* INSTRUCTIONS TO FOLLOW: Everything in the listing below should be repeated exactly, apart from the pictures.

* EXTRACTED INFORMATION:
[Start of section]

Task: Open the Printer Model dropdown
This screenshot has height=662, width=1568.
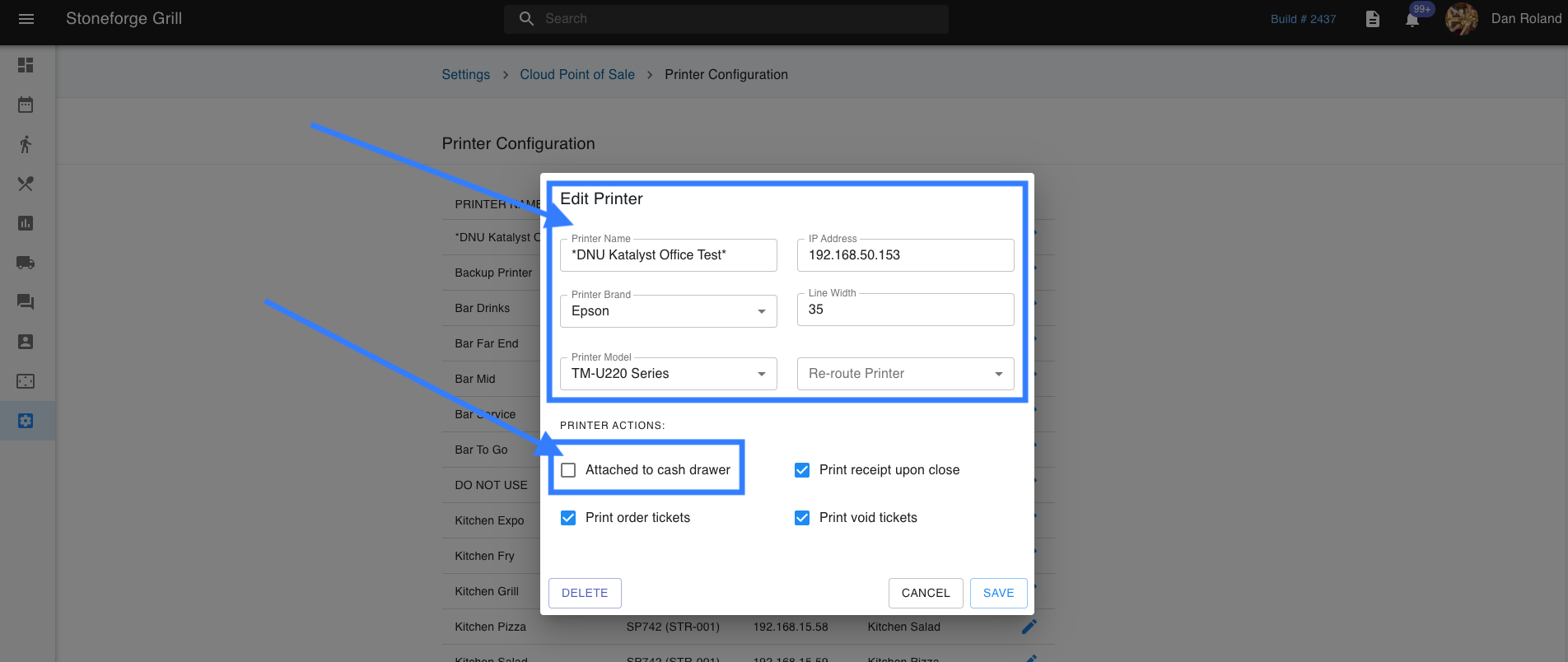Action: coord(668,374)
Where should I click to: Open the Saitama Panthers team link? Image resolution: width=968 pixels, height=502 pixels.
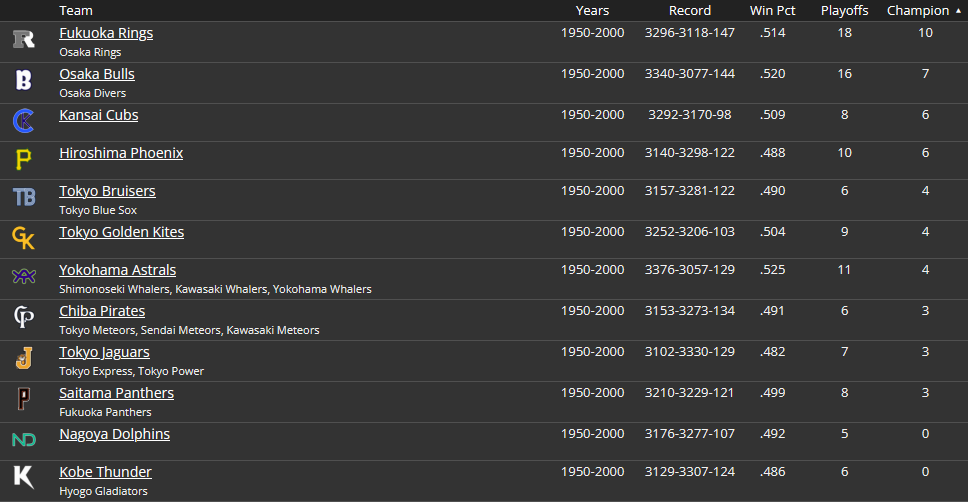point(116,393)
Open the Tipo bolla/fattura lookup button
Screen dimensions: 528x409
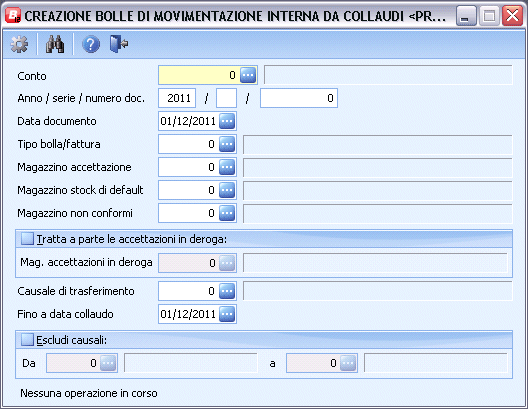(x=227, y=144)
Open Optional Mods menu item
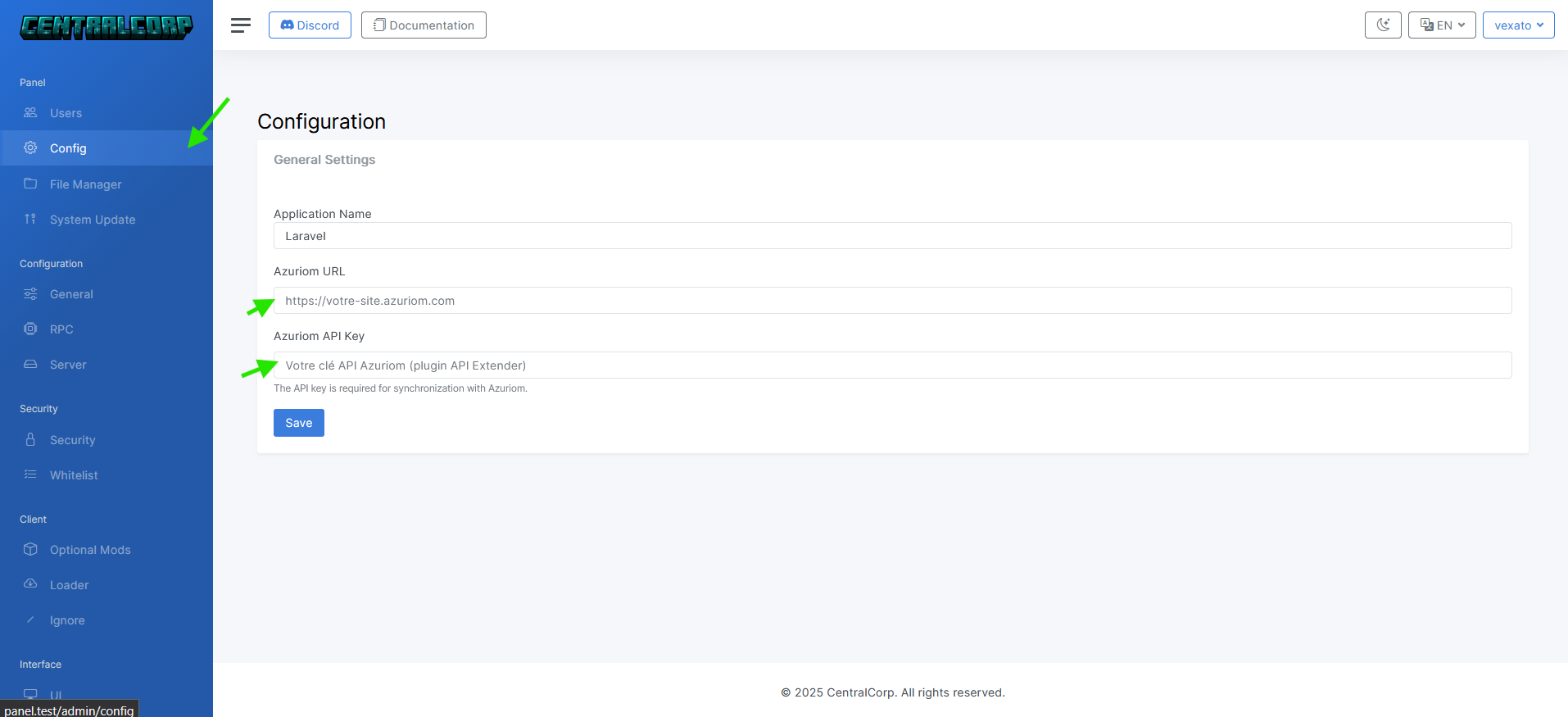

[End of section]

* EXERCISE RESULT:
Task: Open the Printer Model dropdown
This screenshot has height=662, width=1568.
Action: coord(668,374)
Where should I click to: Open the Saitama Panthers team link? Image resolution: width=968 pixels, height=502 pixels.
point(116,393)
Open the Tipo bolla/fattura lookup button
Screen dimensions: 528x409
(x=227, y=144)
Open Optional Mods menu item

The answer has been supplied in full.